- **Extracted data**:

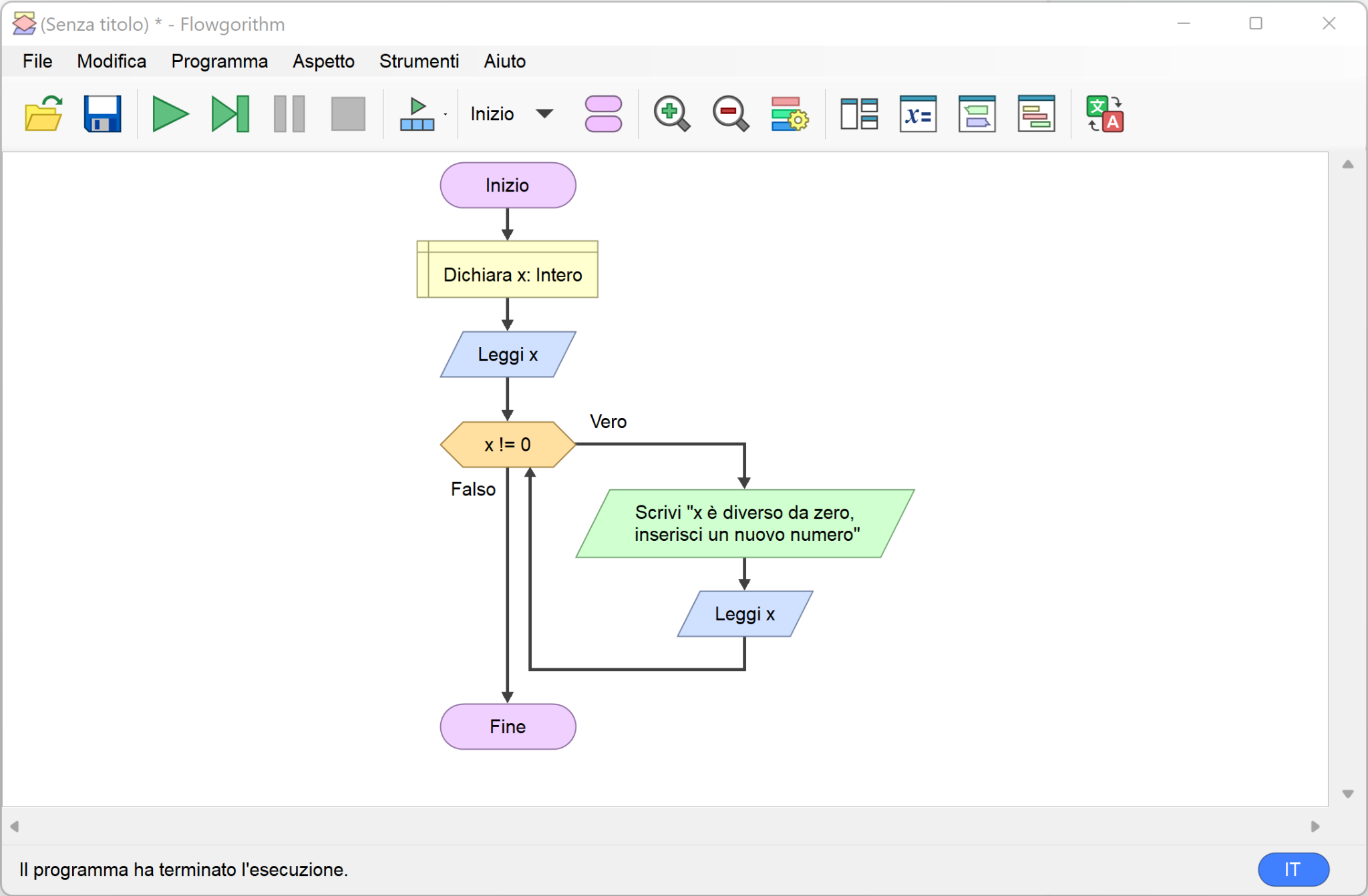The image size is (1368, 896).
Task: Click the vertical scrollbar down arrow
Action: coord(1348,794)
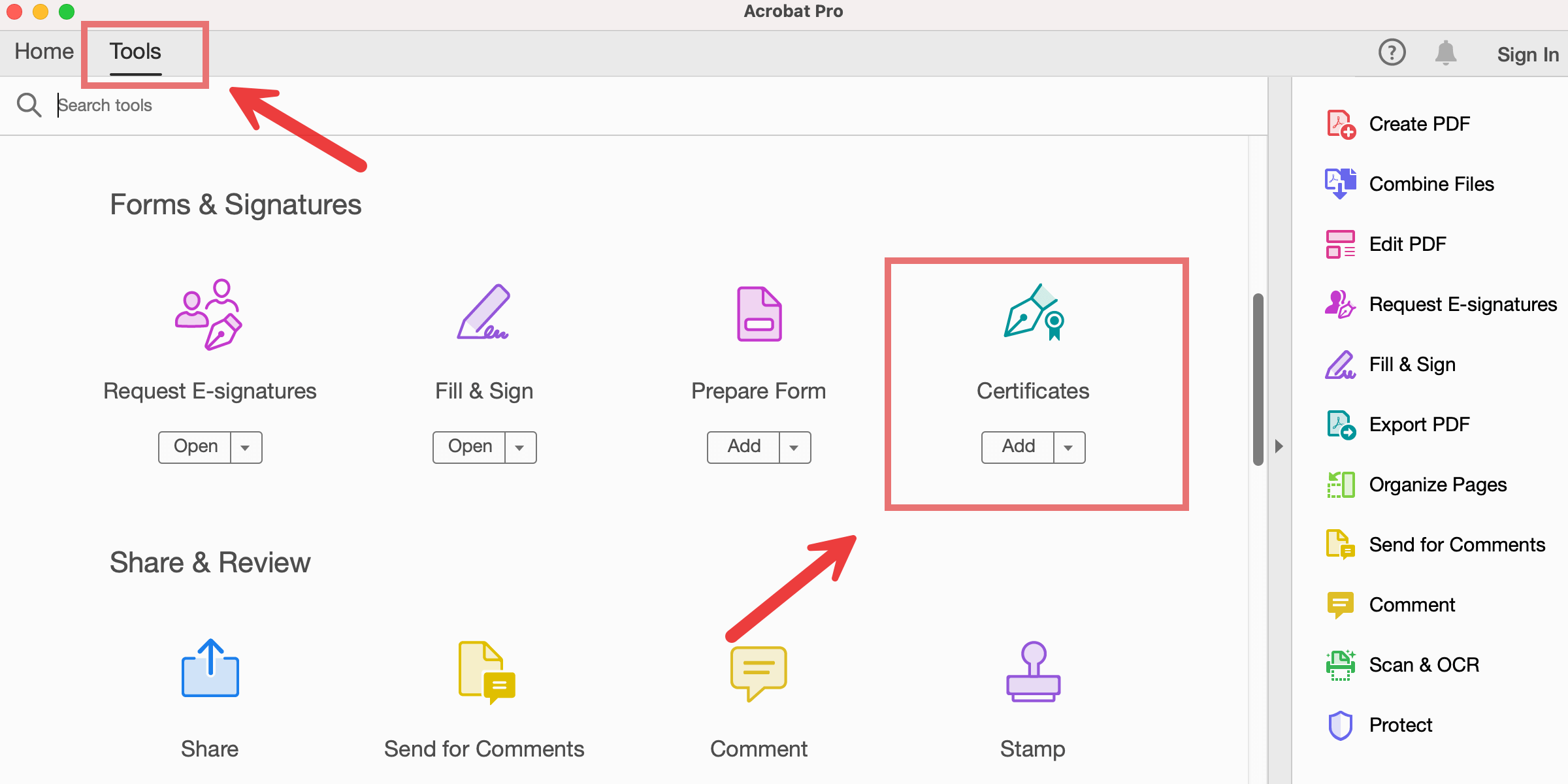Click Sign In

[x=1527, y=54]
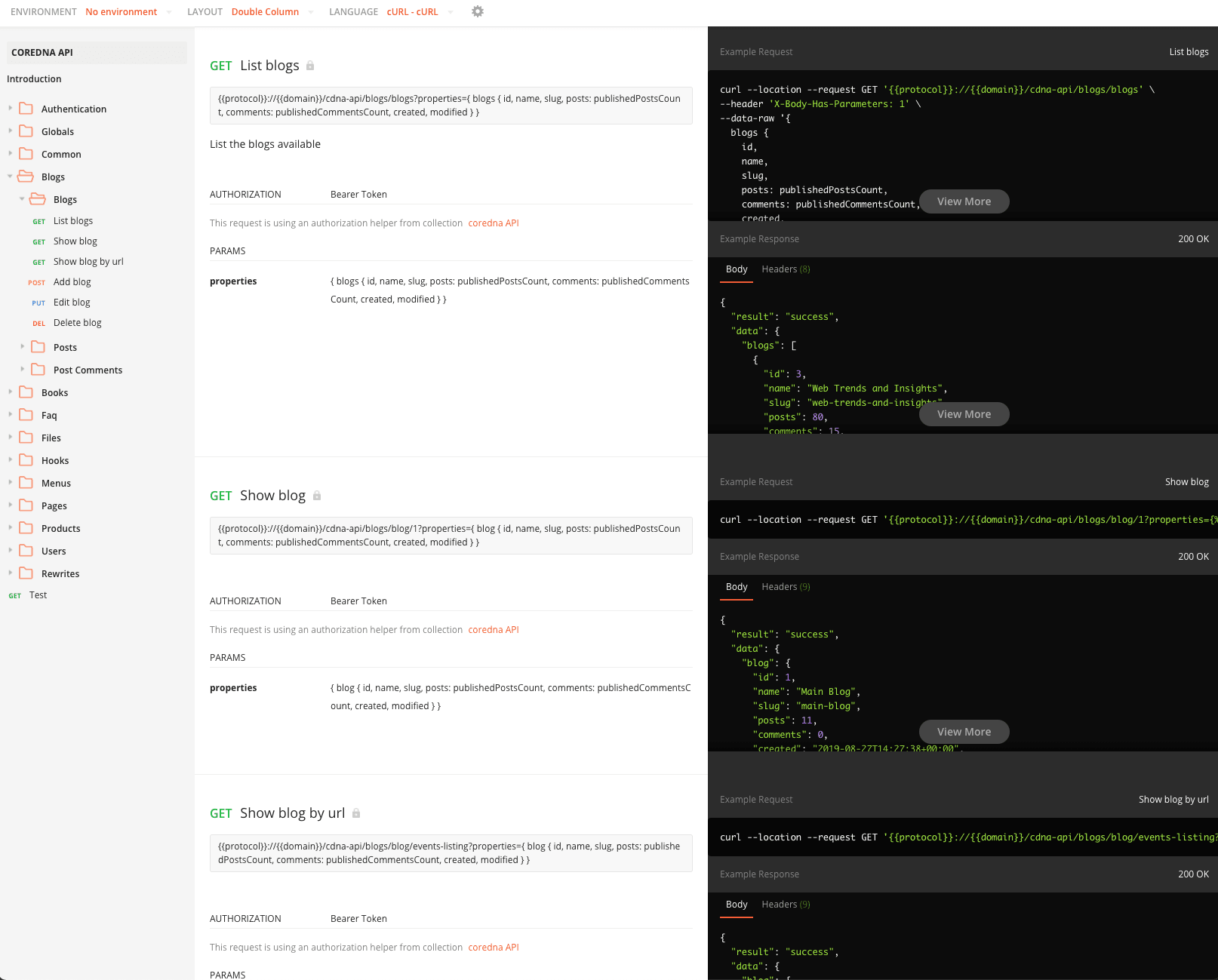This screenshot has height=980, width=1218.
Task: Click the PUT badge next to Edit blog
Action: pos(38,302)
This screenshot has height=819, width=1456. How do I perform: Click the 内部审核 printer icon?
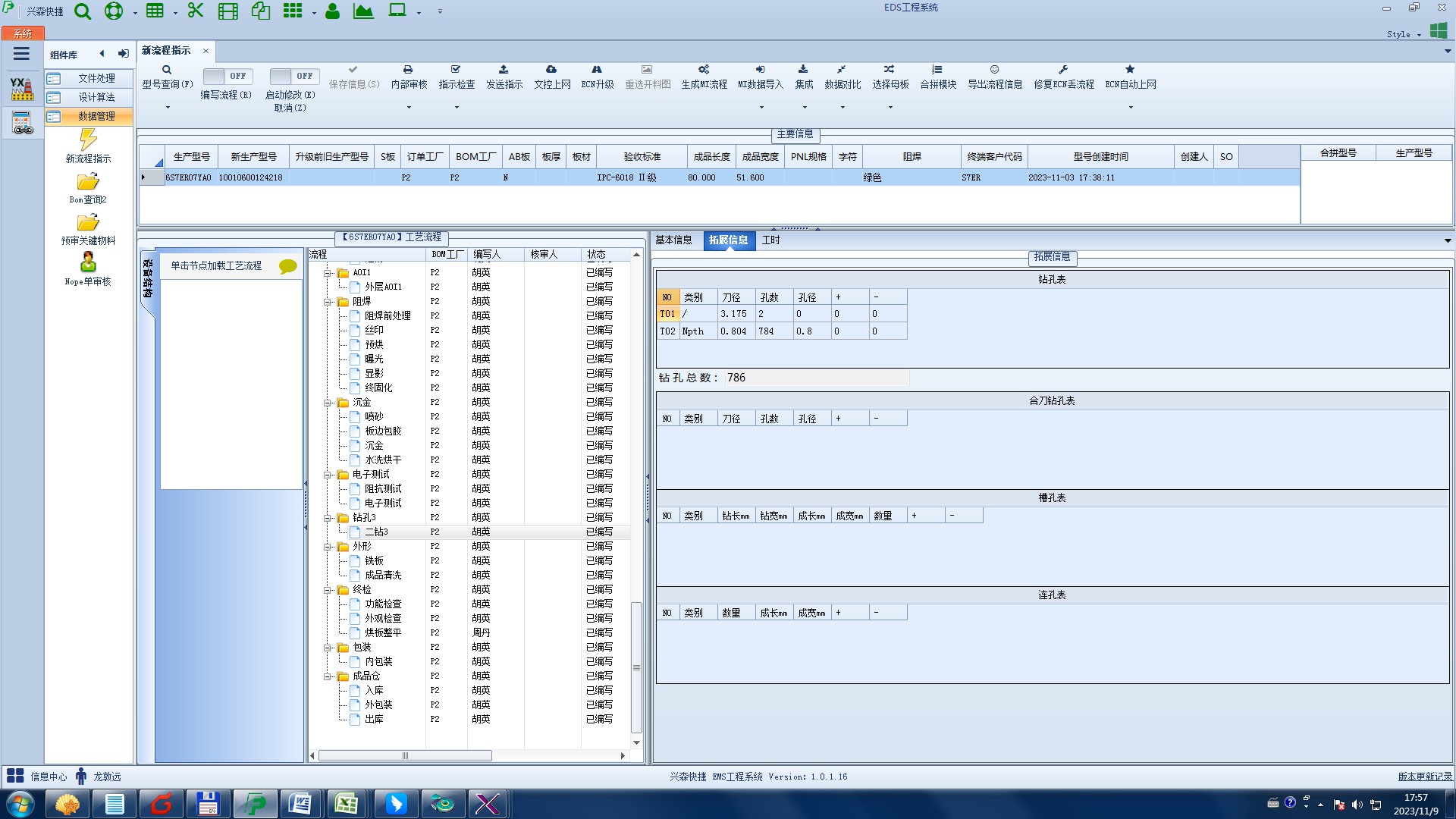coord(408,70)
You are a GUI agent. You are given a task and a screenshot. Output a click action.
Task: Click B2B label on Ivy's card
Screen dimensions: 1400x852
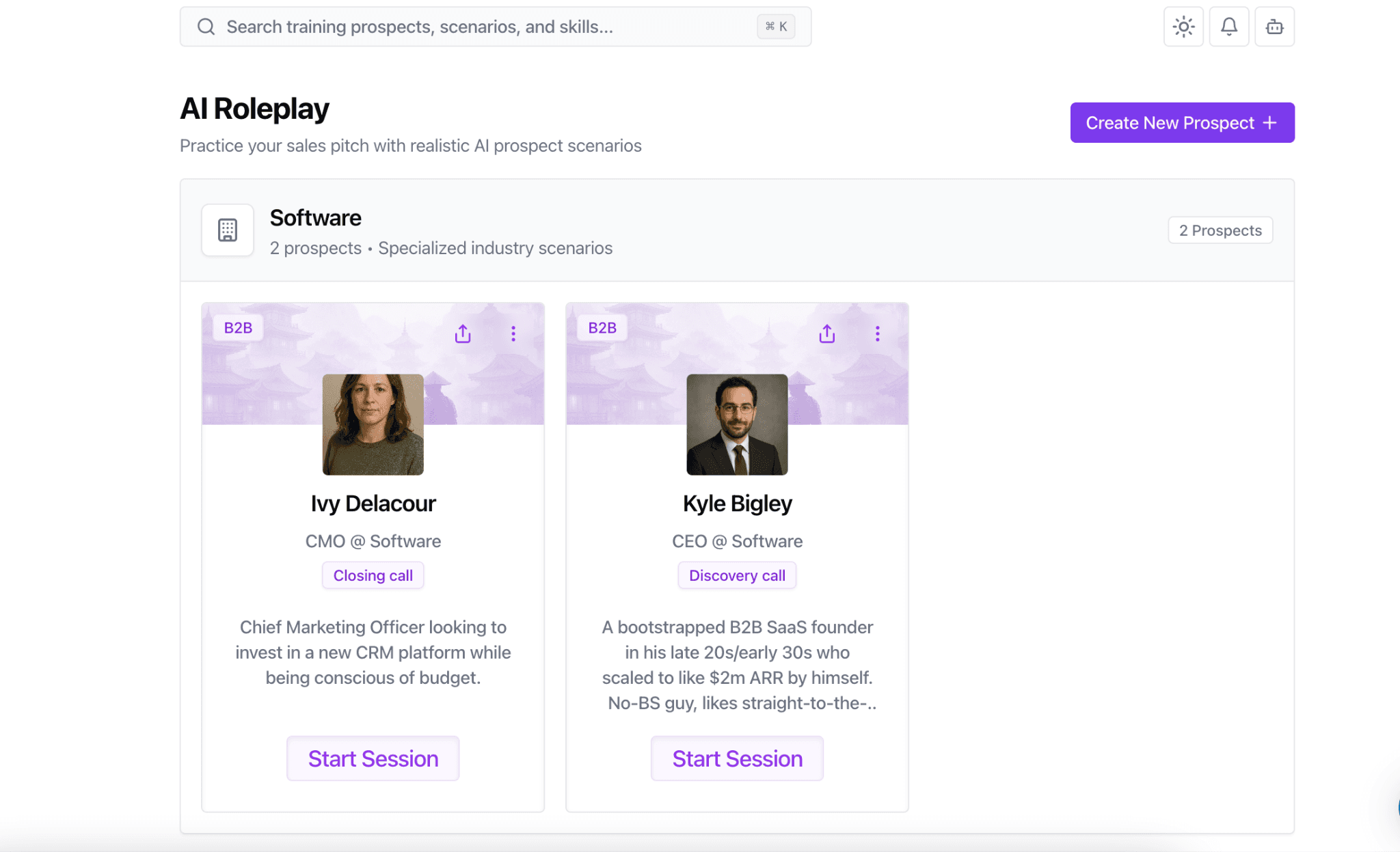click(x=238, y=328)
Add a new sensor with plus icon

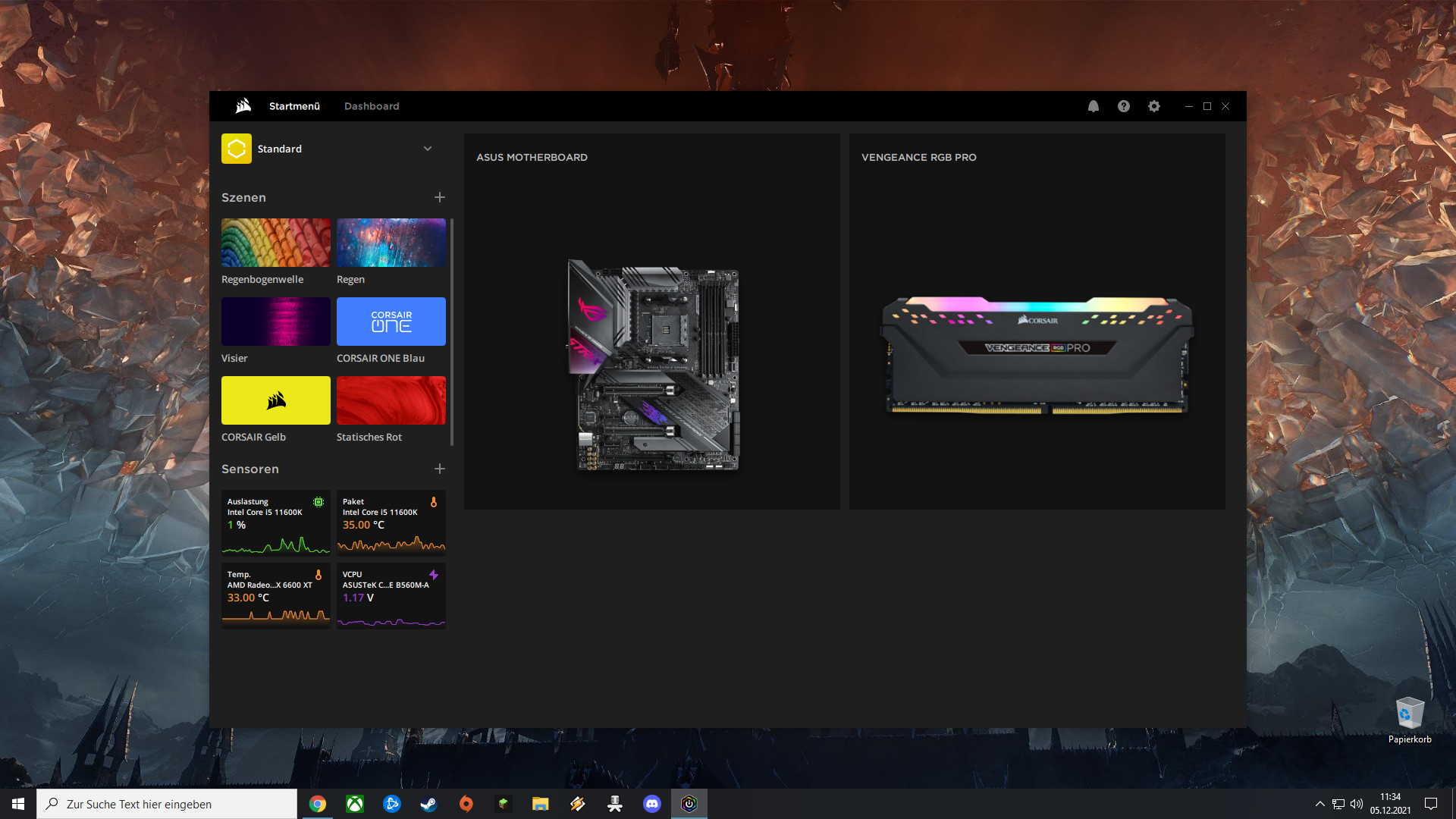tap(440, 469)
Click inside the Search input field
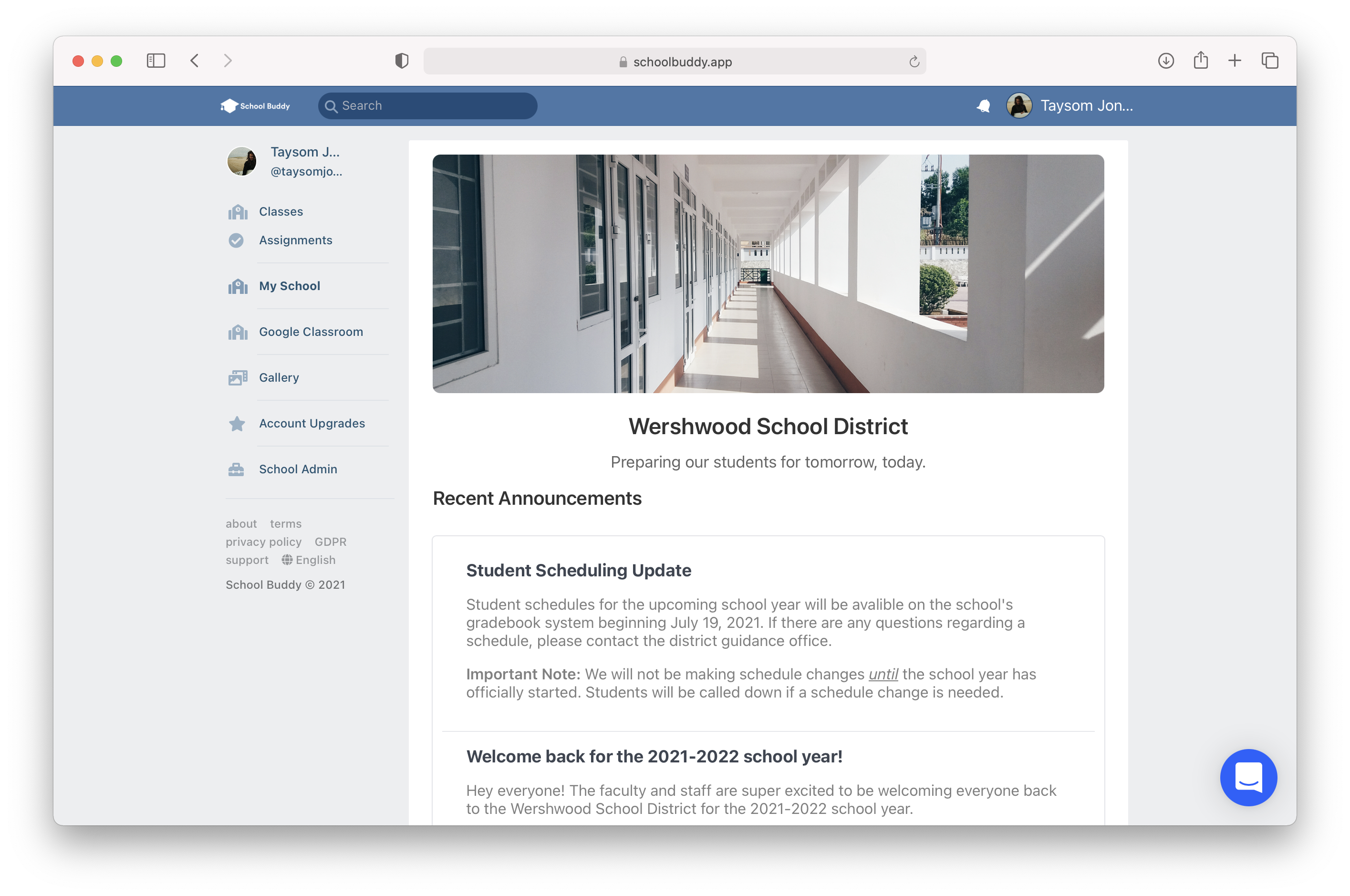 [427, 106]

- **Task instructions**: Could you transcribe exactly the lines from the one with "Task: Click B2B label on Ivy's card" through the end of the data, both ends included, and nothing else, skipping the pictures?

- **Output for this exercise**:
Task: Click B2B label on Ivy's card
Screen dimensions: 1400x852
click(x=238, y=328)
Add a new sensor with plus icon

tap(440, 469)
Click inside the Search input field
 [427, 106]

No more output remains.